Copy the listing that follows exactly. Its pictures do not belong in the copy.

===== INPUT FOR THIS TASK

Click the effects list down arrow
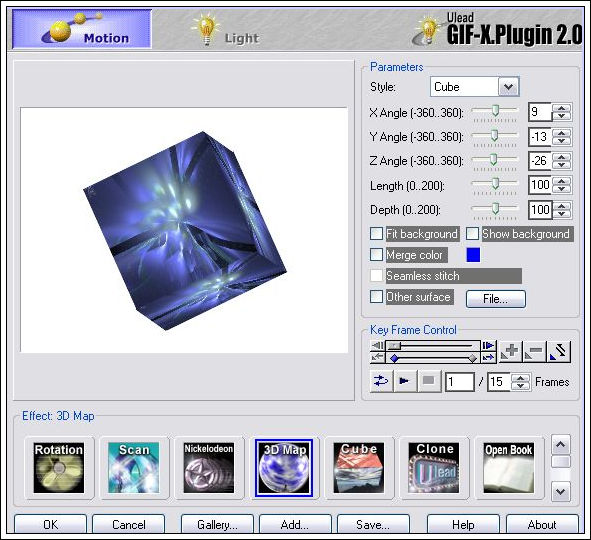This screenshot has height=540, width=591. click(560, 491)
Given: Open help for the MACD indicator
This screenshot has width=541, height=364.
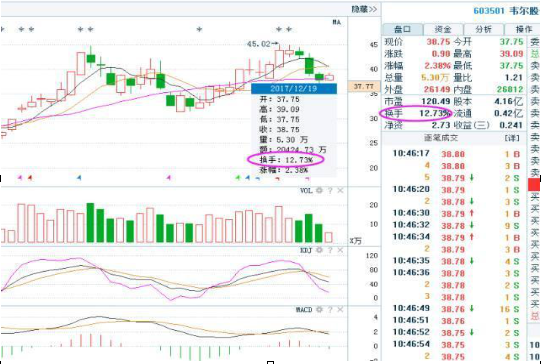Looking at the screenshot, I should 330,309.
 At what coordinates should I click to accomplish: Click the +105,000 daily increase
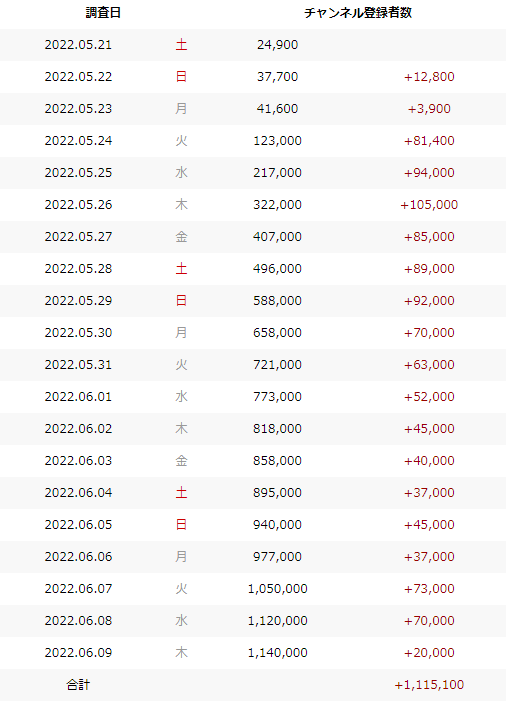coord(429,205)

==========

> **TASK RESULT**:
Click the effects list down arrow
This screenshot has height=540, width=591. click(560, 491)
Given: Open help for the MACD indicator
This screenshot has width=541, height=364.
Looking at the screenshot, I should 330,309.
 At what coordinates should I click to accomplish: Click the +105,000 daily increase
coord(429,205)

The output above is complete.